Asked to respond to those calls, Mr Halkitis maintained that the government did not intended to change its position on the policy, which he said followed best world practices and expert advice.

“It’s not feasible,” Senator Halkitis said during a press briefing at the Office of the Prime Minister Friday.

“When we first introduced it at seven and a half percent, our advice after considerable deliberations and discussions and back and forth with the private sector, with academia, with scientists and scholars - the best policy is to have a low rate with minimal exemptions which is what we did and it was very effective and lauded around the world as being effective.”

“When the FNM administration came in in 2018 and they made a promise that they would take it off the bread basket items which they did, but at the same time that they took it off the bread basket items, in order to be able to do that, they raised the rate from 7.5 percent to 12 percent and so I hear this call coming mostly from the political corners about doing this because okay, it’s a good political point to make, but to recognise that when you begin to introduce exemptions, the only way you can do it is if you pay the higher rate on everything else.

"So, we have studied this and we’ve gone back and forth and our best advice is a lower rate that’s the 10 percent, lower than the twelve, but with minimal exemptions because it’s more efficient and again, it’s not something that we did haphazardly," he also said.

Mr Halkitis said while the government is sympathetic to the plight of vulnerable Bahamians, it also cannot ignore the nation’s precarious fiscal situation, pointing to the country’s ballooning debt among other things.

He said: “We would love for the government to be able to say that we’re taking the tax off this, we’re taking the tax off of gas but if we do that, we have to get money from somewhere else and that’s just the way it is. Our debt has gone up by $2b in the last two years. If we don’t earn it through taxes and revenue, we have to borrow it. I hate to be the one who has to keep saying this because I’m sure nobody wants to hear it but it’s just the reality that government’s fiscal health is very important because it impacts all of us and so we are hopeful the situation normalises."

In January, VAT was reduced from 12 percent to 10 percent across the board with few exemptions, but also reintroduced on breadbasket items.

Education Minister Glenys Hanna Martin on Thursday told parliamentarians that she struggled with the Davis administration’s decision to return value added tax to breadbasket items.

Meanwhile as it relates to the country's economic recovery, Mr Halkitis said there have been positive signs.

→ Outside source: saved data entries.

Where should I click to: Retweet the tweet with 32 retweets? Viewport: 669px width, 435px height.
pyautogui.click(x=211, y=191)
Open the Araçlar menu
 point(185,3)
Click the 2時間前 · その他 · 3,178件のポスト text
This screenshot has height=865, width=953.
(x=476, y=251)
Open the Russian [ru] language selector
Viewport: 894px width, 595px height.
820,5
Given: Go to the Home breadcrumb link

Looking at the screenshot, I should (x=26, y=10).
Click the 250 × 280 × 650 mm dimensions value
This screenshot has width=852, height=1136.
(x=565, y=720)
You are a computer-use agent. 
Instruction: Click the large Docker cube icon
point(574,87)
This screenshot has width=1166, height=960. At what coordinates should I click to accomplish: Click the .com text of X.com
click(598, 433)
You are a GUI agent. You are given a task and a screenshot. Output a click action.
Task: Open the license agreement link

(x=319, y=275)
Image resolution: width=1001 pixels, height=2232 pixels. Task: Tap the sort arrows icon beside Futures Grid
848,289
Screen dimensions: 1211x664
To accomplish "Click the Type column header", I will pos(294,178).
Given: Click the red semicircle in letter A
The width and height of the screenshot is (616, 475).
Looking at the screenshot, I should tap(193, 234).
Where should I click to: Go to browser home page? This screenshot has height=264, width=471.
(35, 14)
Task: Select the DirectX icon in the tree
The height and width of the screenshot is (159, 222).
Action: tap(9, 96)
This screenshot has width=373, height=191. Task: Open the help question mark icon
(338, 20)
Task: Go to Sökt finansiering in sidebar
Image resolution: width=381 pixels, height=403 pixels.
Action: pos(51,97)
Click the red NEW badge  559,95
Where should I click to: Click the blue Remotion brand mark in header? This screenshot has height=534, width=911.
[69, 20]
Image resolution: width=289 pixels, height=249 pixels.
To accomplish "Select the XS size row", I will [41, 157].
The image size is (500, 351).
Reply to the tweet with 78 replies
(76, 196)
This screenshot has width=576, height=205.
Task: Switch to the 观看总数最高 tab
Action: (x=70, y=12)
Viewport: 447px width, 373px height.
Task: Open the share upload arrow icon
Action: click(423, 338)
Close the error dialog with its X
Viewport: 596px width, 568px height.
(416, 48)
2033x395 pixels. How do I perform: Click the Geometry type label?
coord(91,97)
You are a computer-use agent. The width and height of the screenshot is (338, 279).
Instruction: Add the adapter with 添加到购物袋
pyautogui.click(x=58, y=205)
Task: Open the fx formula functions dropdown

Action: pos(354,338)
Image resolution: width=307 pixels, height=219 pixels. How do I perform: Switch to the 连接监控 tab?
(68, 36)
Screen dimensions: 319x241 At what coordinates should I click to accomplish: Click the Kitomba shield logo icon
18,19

"We are trending ahead in terms of revenue and in terms of expenditure, we're slightly down from our target, three per cent down and in terms of the deficit, it's currently showing just under $345m for the first nine months and we had forecasted $850m for the entire year.

"So, we're ahead of schedule because mostly the revenues are performing very well and we so far have been able to keep a fairly good range on expenditure," he said.

He also said the World Bank has predicted the economy will grow by eight percent, an increase from the initial six percent forecast.